## Written exercise
Set out the lines of the material as a numbered list, from the line containing "The image size is (663, 373)." through the line containing "Action: (428, 127)", with both of those lines included. Leave out any blank lines.

Stored data entries
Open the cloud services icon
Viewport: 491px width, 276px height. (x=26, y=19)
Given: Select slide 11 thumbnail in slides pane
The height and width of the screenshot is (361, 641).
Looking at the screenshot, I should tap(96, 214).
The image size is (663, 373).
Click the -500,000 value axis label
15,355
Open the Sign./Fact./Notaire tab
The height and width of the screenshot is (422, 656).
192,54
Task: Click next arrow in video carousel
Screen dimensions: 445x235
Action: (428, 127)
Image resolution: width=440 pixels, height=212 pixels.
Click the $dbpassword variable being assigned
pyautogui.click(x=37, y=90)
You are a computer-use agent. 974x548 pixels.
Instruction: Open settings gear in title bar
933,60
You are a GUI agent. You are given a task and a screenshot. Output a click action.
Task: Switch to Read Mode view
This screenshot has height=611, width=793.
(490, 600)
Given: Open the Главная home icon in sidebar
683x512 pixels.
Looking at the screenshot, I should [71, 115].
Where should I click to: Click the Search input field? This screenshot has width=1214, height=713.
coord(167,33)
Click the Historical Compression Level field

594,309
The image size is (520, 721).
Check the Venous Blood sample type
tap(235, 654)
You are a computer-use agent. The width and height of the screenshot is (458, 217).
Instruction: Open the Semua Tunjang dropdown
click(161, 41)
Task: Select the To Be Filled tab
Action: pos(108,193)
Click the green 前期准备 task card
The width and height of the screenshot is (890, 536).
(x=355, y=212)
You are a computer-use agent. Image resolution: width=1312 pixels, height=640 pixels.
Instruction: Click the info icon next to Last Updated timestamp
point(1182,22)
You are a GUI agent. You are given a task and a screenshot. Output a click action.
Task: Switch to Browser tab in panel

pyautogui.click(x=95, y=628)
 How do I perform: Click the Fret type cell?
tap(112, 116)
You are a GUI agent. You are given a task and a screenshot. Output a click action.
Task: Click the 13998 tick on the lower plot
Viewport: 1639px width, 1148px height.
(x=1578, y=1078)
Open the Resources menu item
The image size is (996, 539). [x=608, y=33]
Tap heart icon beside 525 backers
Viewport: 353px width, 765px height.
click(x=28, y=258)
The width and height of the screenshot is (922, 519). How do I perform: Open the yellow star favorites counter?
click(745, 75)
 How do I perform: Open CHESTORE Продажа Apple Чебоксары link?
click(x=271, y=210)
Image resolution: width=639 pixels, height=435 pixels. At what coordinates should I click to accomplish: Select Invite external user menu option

## Completed exercise
1. The image size is (663, 373).
2. Click the -500,000 value axis label
3. 15,355
4. Open the Sign./Fact./Notaire tab
5. The height and width of the screenshot is (422, 656).
6. 192,54
7. Task: Click next arrow in video carousel
8. Screen dimensions: 445x235
9. Action: (428, 127)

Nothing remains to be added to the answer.